━━ Tekstgedeelte ━━
Belofte maakt schuld  

28 januari 2021


Beste Leike,
 
Oude volkswijsheden of clichés vertonen vaak slijtageverschijnselen door overmatig gebruik, maar doorstaan de tijd niet voor niks. Ze bevatten vaak heel praktische wijsheden. Zoals dat je niet meer moet beloven dan je waar kunt maken. Doe je dat wel, dan ontstaat gedoe en wordt de teleurstelling van de ander jouw probleem.
In managementtaal noemen we dat het ‘managen van verwachtingen’. Hiermee probeer je door zorgvuldige communicatie en ‘mensen mee te nemen’ ervoor te zorgen dat de verwachtingen niet overspannen raken. Ik leerde ooit de formule Q=P-V: kwaliteit is prestatie min verwachting. Mensen ervaren kwaliteit (Q) als hun verwachting niet hoger is dan de geleverde prestatie. Omdat je op voorhand de prestatie nooit helemaal in de hand hebt, kun je maar beter goed op de verwachting sturen en zorgen dat die niet te groot is. Als het lukt die verwachting bescheiden te houden, en de prestatie valt je wat tegen, dan is de ander mogelijk toch tevreden. Hij kreeg immers het beloofde. Lever je meer dan wat verwacht werd, dan heb je een blije klant of partner. Die krijgt immers nog meer dan waar hij op rekende.
Maar pas op: als je dat stelselmatig doet, zal de verwachting ongestuurd oplopen. De ander denkt dat je immers altijd meer levert dan je belooft. Als je dan vervolgens evenveel presteert als je beloofde, is het toch weer een tegenvaller.
Ik zag onlangs bij een organisatie de ambitie om altijd boven verwachting te presteren. Leuk natuurlijk de eerste keren, maar op termijn nooit vol te houden. Je verliest de grip op de verwachtingen van anderen. En dan organiseer je onbedoeld teleurstelling.
 
Deze overpeinzing kwam bij mij op gang door het fenomeen Hugo de Jonge. Een man die steeds te grote schoenen aantrekt. Keer op keer doet hij beloften, maakt voorspellingen of spreekt verwachtingen uit die te optimistisch blijken. Een beloofredicivist. Het effect zien we: een voortdurend teleurgestelde samenleving die de moed verliest. Steeds blijkt het beloofde licht achterin de tunnel een volgende lantaarnpaal.
━━━
Neem uit het tekstgedeelte over beloften en verwachtingen woordelijk over wat loopt van "Deze overpeinzing kwam" tot en met "een volgende lantaarnpaal.". Het materiaal hieronder speelt hierin geen enkele rol.
━━ Aangeleverd materiaal ━━
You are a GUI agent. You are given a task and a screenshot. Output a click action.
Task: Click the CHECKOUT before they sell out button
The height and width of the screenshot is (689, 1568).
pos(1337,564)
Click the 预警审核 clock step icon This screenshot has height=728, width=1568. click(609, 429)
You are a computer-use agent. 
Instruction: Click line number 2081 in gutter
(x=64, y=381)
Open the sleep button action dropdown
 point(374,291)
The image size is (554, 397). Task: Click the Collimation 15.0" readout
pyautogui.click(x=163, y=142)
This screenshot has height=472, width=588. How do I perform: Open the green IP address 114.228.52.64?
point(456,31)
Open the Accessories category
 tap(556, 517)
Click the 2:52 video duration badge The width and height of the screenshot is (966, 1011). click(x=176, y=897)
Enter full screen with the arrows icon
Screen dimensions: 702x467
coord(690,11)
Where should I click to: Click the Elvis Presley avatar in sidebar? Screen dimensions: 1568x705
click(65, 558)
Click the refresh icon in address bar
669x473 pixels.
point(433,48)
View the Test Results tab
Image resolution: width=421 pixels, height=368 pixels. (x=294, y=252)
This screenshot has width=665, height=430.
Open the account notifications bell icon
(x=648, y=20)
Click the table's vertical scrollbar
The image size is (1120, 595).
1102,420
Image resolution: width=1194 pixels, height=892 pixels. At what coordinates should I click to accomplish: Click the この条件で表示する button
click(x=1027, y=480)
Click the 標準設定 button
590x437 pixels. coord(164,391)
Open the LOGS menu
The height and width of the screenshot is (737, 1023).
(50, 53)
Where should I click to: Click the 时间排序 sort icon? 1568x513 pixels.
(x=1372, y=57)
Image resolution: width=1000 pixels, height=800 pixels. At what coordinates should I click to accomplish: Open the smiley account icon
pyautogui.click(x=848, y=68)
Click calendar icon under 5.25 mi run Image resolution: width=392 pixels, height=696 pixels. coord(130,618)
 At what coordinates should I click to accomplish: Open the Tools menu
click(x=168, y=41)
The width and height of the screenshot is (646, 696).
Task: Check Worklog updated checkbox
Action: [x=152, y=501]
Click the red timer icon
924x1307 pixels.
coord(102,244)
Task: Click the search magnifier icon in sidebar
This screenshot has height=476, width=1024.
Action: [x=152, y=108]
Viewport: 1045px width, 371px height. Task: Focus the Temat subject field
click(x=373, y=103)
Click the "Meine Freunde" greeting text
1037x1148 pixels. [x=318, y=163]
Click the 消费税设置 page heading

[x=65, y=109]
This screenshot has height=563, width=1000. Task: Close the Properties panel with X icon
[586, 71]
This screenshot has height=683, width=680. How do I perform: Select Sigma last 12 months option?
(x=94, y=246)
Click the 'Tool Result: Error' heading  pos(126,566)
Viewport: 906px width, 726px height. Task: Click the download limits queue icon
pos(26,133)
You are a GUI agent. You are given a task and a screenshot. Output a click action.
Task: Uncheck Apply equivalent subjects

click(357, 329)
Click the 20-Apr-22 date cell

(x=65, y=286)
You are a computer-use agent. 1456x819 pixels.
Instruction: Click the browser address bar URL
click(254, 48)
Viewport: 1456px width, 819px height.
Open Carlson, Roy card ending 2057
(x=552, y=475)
━━━
Resultaat van taak:
Deze overpeinzing kwam bij mij op gang door het fenomeen Hugo de Jonge. Een man die steeds te grote schoenen aantrekt. Keer op keer doet hij beloften, maakt voorspellingen of spreekt verwachtingen uit die te optimistisch blijken. Een beloofredicivist. Het effect zien we: een voortdurend teleurgestelde samenleving die de moed verliest. Steeds blijkt het beloofde licht achterin de tunnel een volgende lantaarnpaal.